• Aim
Repeat the lines of the listing below, from the line containing "screen (486, 1158)" to the line containing "than (471, 629)", with both of those lines included.

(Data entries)
*-*-*

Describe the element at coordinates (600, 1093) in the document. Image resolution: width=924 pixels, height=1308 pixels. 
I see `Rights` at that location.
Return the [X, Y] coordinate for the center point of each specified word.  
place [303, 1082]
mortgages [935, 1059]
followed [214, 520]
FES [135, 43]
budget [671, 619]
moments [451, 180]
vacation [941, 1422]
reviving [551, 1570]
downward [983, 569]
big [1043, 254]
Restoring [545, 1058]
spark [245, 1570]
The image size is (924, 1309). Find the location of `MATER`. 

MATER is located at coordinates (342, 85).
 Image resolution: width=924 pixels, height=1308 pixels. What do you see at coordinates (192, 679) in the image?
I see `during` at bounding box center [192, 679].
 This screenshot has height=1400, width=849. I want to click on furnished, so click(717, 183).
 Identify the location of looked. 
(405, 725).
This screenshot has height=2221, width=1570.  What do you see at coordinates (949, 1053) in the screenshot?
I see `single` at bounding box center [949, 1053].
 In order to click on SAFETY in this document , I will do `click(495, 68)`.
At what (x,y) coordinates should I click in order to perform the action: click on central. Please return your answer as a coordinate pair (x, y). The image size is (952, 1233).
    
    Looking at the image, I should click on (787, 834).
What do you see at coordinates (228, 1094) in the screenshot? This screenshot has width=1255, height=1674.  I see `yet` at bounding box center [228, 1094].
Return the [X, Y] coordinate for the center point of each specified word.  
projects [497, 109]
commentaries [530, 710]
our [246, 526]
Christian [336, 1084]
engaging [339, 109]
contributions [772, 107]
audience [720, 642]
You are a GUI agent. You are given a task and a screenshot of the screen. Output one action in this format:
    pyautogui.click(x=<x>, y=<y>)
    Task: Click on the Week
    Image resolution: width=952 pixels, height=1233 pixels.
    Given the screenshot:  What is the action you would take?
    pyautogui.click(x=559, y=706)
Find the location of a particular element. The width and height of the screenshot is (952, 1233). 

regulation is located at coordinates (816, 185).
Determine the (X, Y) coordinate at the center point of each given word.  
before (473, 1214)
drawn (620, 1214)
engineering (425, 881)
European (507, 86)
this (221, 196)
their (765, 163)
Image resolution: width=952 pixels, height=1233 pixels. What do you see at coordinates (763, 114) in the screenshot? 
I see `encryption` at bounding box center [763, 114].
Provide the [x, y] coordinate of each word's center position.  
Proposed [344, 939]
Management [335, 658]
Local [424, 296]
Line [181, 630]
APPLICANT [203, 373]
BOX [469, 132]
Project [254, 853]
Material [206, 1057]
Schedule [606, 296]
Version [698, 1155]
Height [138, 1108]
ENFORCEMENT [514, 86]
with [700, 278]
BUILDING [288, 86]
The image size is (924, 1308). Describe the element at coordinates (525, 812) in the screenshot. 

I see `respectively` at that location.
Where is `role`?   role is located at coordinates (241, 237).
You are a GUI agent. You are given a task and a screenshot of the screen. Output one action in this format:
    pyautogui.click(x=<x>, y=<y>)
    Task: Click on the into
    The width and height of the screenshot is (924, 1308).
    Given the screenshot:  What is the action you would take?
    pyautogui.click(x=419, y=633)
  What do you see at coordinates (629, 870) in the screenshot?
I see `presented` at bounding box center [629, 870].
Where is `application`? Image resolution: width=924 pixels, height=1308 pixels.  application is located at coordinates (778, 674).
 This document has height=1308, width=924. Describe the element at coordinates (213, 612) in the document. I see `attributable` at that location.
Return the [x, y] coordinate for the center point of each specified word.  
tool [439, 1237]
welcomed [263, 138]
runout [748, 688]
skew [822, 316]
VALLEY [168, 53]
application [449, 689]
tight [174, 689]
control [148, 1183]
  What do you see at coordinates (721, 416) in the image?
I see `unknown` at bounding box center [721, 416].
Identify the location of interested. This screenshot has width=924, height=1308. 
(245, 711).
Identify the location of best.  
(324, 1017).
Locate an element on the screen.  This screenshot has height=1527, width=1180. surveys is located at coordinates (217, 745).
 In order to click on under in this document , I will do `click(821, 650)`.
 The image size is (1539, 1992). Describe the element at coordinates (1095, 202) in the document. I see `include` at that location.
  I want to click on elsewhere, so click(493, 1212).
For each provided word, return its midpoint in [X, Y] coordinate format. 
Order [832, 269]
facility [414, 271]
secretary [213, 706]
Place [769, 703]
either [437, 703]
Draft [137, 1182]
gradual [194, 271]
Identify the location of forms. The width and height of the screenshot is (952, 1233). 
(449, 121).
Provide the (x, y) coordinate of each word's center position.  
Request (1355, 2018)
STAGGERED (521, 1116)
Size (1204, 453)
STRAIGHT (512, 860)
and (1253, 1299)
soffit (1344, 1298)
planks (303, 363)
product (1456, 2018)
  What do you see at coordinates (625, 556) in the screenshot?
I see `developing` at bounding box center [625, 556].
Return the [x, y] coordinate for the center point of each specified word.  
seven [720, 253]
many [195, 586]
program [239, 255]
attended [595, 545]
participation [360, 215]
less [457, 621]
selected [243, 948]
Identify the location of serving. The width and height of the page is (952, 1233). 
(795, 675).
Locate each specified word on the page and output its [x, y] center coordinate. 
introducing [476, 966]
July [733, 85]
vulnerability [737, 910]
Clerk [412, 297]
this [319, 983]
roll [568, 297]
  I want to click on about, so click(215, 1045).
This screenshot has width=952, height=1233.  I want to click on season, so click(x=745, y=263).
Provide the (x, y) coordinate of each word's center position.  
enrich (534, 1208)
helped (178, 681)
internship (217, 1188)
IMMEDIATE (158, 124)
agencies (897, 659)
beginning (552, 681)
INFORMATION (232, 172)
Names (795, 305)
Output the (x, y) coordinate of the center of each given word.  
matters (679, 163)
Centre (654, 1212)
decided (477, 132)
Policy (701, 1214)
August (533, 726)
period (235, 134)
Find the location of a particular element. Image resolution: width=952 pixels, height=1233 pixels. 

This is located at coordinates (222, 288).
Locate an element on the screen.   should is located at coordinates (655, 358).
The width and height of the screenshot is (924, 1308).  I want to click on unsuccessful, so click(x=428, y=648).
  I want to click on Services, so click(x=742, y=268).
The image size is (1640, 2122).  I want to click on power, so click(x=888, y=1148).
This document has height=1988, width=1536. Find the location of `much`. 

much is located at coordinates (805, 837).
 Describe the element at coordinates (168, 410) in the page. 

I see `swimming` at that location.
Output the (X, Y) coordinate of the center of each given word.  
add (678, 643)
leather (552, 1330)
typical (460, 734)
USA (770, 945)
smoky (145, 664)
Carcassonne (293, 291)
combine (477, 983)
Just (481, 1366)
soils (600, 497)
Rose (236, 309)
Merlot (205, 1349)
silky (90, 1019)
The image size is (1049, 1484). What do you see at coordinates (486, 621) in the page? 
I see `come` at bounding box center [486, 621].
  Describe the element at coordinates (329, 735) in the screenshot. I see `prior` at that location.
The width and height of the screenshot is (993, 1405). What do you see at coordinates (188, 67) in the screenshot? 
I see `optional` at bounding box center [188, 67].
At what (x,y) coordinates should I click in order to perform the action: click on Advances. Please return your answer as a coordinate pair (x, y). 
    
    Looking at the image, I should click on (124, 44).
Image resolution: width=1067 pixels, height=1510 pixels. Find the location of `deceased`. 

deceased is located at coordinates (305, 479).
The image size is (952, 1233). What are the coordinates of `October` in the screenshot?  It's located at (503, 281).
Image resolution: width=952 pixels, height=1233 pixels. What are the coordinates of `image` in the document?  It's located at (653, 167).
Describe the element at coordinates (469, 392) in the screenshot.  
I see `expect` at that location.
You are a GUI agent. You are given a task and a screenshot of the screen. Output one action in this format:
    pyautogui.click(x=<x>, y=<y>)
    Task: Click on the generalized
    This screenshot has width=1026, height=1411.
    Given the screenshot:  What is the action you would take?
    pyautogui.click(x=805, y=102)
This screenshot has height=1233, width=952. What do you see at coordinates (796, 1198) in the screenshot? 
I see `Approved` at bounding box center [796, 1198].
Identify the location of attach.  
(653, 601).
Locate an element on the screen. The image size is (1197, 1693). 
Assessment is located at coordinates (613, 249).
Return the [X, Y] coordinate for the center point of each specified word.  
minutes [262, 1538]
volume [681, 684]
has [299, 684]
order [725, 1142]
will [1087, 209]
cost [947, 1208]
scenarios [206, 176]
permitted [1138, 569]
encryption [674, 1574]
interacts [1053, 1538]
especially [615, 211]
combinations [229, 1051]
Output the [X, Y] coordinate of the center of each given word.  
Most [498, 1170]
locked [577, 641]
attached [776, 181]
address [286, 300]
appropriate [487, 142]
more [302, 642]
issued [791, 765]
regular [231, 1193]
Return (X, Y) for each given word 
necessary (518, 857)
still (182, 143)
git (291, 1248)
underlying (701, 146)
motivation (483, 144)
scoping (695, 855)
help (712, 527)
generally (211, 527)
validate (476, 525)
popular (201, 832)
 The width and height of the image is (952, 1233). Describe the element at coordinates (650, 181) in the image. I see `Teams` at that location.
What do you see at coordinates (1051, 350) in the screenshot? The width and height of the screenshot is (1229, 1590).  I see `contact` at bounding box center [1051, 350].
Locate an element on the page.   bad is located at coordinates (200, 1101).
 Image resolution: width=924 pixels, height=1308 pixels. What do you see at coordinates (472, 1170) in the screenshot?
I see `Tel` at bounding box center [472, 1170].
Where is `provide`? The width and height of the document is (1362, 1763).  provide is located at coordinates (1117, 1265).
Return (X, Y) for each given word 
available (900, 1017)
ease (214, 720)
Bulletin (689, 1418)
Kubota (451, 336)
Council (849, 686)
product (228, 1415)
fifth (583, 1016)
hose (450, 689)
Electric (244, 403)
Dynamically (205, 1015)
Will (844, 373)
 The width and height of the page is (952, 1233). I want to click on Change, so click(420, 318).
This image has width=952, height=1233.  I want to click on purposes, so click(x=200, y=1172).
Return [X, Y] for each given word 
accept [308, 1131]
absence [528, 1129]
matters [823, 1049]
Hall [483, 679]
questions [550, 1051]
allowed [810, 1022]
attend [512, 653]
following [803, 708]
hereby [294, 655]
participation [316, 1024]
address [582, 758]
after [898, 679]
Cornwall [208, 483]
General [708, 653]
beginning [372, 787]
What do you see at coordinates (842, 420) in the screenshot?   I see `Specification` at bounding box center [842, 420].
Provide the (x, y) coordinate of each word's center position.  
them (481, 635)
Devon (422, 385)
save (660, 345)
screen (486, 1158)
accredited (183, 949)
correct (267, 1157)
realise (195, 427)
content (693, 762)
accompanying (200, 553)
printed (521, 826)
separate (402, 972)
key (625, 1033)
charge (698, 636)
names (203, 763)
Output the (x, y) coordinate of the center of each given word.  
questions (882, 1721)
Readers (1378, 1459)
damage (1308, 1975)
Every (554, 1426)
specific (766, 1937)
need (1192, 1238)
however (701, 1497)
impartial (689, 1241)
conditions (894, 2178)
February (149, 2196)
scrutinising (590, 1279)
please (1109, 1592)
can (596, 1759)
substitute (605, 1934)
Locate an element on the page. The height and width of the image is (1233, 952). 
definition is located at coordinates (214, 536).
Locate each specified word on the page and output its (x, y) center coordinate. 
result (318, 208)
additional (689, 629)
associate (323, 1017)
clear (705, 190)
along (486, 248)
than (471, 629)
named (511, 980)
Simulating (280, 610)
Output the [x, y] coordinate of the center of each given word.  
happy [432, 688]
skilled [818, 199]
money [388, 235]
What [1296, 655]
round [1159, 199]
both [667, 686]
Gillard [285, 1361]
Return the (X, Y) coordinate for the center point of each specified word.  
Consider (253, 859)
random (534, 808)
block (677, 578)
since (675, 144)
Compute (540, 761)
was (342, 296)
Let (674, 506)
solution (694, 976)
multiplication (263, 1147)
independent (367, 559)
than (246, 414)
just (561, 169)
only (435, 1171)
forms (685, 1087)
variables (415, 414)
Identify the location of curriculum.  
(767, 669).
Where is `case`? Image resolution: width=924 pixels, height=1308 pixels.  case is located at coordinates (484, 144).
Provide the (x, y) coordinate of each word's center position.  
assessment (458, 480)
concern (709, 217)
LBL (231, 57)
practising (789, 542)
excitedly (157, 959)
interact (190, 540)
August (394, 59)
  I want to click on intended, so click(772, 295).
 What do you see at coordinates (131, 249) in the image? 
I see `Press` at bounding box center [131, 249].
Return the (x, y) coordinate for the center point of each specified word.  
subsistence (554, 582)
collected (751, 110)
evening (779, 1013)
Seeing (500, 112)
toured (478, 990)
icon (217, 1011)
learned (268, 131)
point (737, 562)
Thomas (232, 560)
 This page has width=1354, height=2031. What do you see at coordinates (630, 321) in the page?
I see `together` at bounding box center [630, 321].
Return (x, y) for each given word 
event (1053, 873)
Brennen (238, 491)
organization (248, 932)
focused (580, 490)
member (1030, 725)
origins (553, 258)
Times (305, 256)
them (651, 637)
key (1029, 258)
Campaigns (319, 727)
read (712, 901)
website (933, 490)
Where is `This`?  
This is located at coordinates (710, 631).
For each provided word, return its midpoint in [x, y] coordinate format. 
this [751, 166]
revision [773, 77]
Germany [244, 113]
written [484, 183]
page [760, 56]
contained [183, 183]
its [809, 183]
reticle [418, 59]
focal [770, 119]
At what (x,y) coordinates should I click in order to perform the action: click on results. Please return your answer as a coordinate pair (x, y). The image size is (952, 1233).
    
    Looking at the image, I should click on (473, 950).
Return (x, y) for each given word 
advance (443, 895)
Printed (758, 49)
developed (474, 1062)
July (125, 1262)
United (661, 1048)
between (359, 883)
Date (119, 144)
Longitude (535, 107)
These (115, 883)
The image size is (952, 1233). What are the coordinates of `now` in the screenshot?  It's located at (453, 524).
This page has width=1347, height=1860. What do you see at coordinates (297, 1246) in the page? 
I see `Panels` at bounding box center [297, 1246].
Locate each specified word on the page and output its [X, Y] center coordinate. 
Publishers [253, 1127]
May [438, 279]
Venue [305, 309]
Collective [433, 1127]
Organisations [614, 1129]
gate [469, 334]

*-*-*

• Final answer
screen (486, 1158)
accredited (183, 949)
correct (267, 1157)
realise (195, 427)
content (693, 762)
accompanying (200, 553)
printed (521, 826)
separate (402, 972)
key (625, 1033)
charge (698, 636)
names (203, 763)
Output the (x, y) coordinate of the center of each given word.  
questions (882, 1721)
Readers (1378, 1459)
damage (1308, 1975)
Every (554, 1426)
specific (766, 1937)
need (1192, 1238)
however (701, 1497)
impartial (689, 1241)
conditions (894, 2178)
February (149, 2196)
scrutinising (590, 1279)
please (1109, 1592)
can (596, 1759)
substitute (605, 1934)
Locate an element on the page. The height and width of the image is (1233, 952). 
definition is located at coordinates (214, 536).
Locate each specified word on the page and output its (x, y) center coordinate. 
result (318, 208)
additional (689, 629)
associate (323, 1017)
clear (705, 190)
along (486, 248)
than (471, 629)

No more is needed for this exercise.